Ist das nicht zum Nachteil der Kunden?
Bei einer Abkehr von der Beitragsgarantie würden Verluste nicht mehr vollständig ausgeschlossen. Zugleich stiegen aber die Chancen, trotz der niedrigen Zinsen attraktive Renditen und damit höhere Zusatzrenten zu erwirtschaften. Der Hintergrund: Die hundertprozentige Beitragsgarantie zwingt die Anbieter, die Spargelder der Kunden äußerst konservativ anzulegen.

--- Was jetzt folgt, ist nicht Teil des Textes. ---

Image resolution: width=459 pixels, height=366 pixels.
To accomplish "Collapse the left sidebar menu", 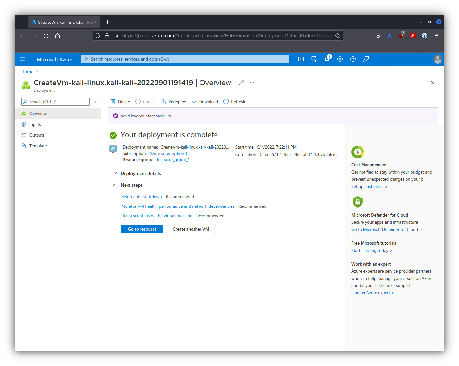I will tap(96, 102).
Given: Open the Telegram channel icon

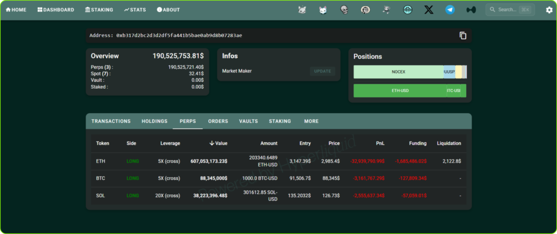Looking at the screenshot, I should 450,10.
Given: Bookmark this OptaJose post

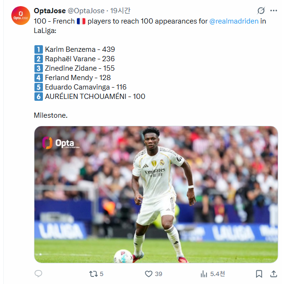Looking at the screenshot, I should pos(259,274).
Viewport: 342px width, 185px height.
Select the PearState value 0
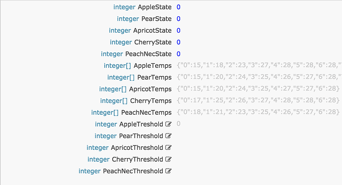click(178, 19)
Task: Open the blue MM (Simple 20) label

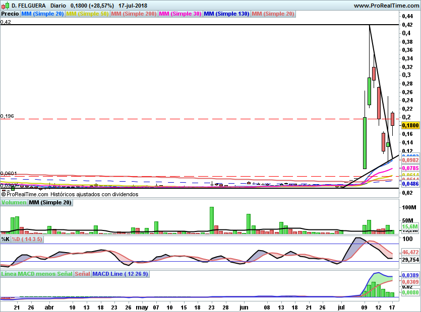Action: pyautogui.click(x=42, y=14)
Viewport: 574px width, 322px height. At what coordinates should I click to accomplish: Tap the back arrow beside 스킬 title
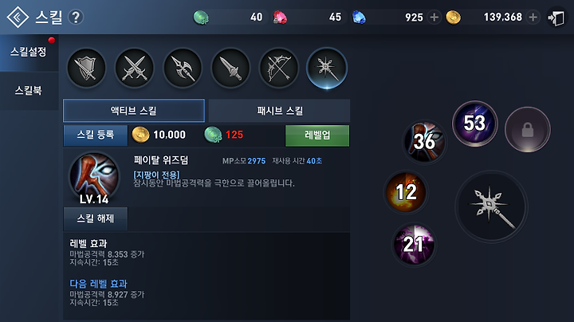pos(18,18)
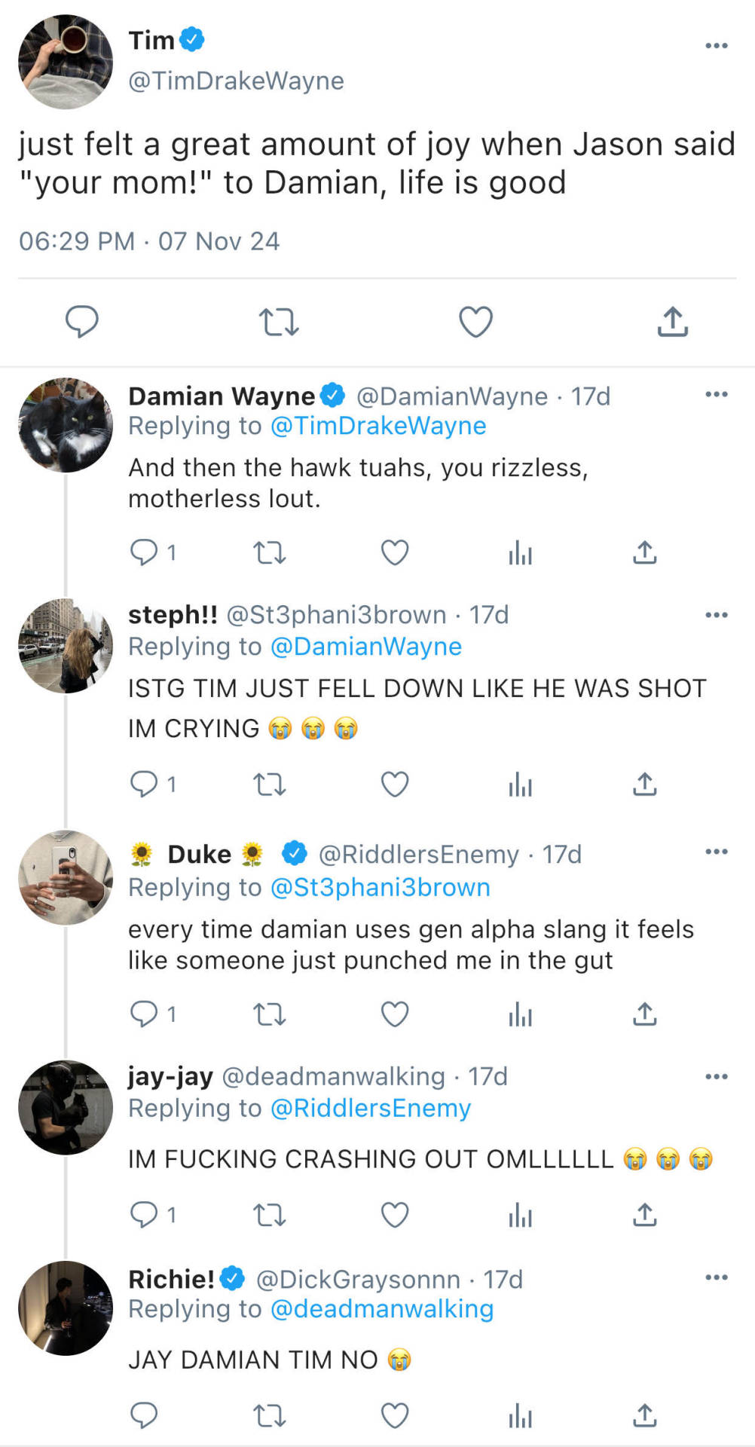Reply to Richie's tweet
This screenshot has height=1447, width=755.
pyautogui.click(x=144, y=1415)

Da Staatsanleihen und ähnlich sichere Anlageformen kaum noch Zinsen abwerfen, wachsen die Ersparnisse nur noch langsam. Würden die Garantien gelockert, so hätten die Anbieter von Altersvorsorgeprodukten mehr Freiheiten, Kundengelder etwa in Aktien anzulegen.

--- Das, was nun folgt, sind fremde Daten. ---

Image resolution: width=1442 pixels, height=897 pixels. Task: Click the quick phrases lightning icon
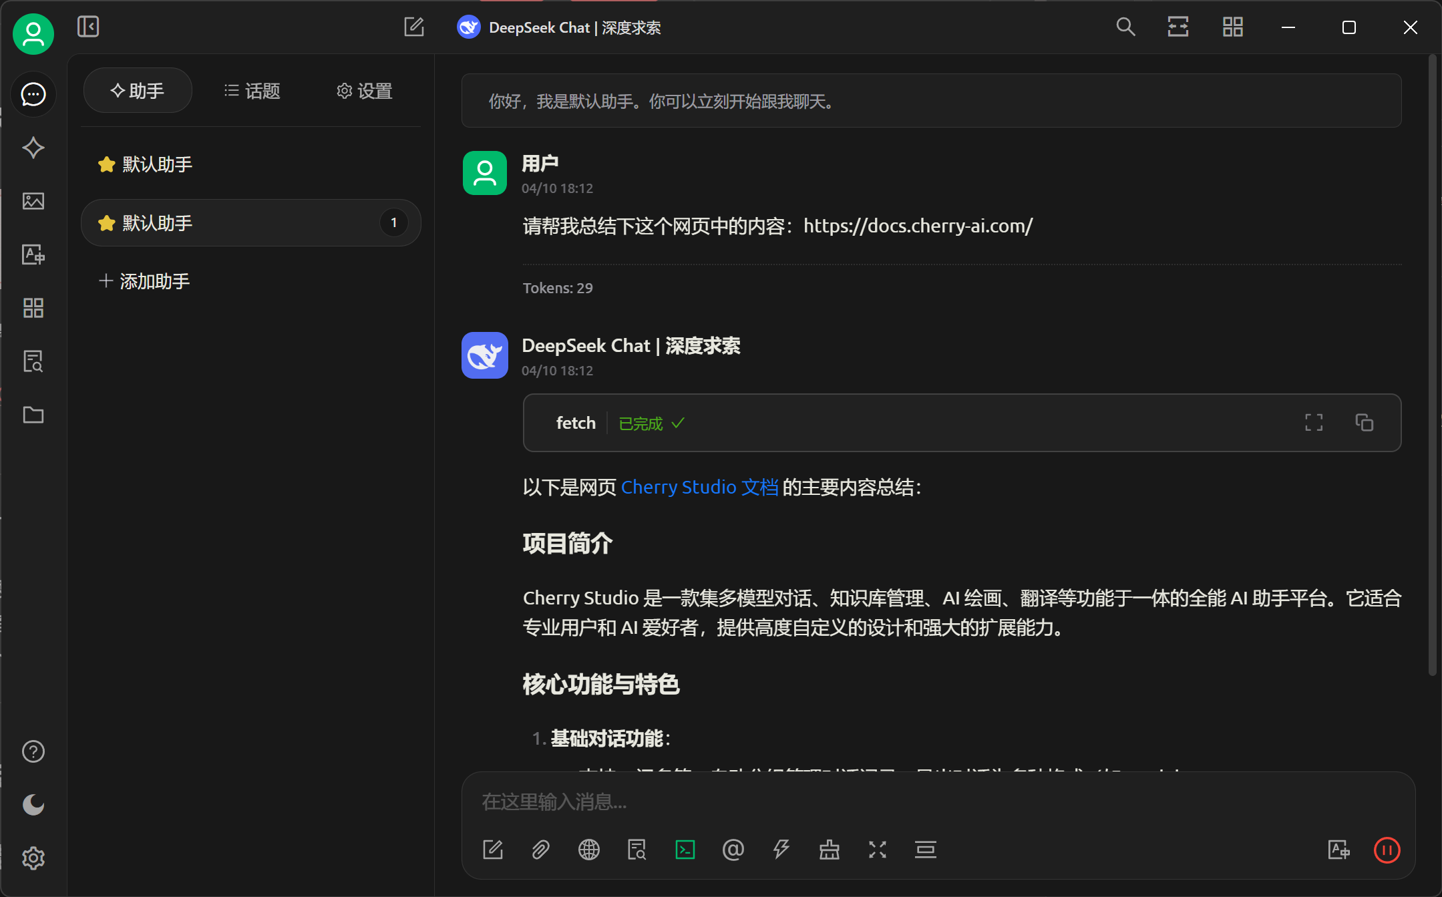(x=781, y=850)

Aber das ist doch riskant?
Zahlreiche Statistiken und wissenschaftliche Studien zeigen, dass sich eine breit gestreute, langfristige Aktienanlage in aller Regel auszahlt. Ein Restrisiko bleibt natürlich. Allerdings birgt auch das Sparen mit sicheren, aber renditearmen Zinsprodukten ein Risiko: Dass nämlich das Sparkapital so langsam wächst, dass die Erträge von der Inflation aufgezehrt werden.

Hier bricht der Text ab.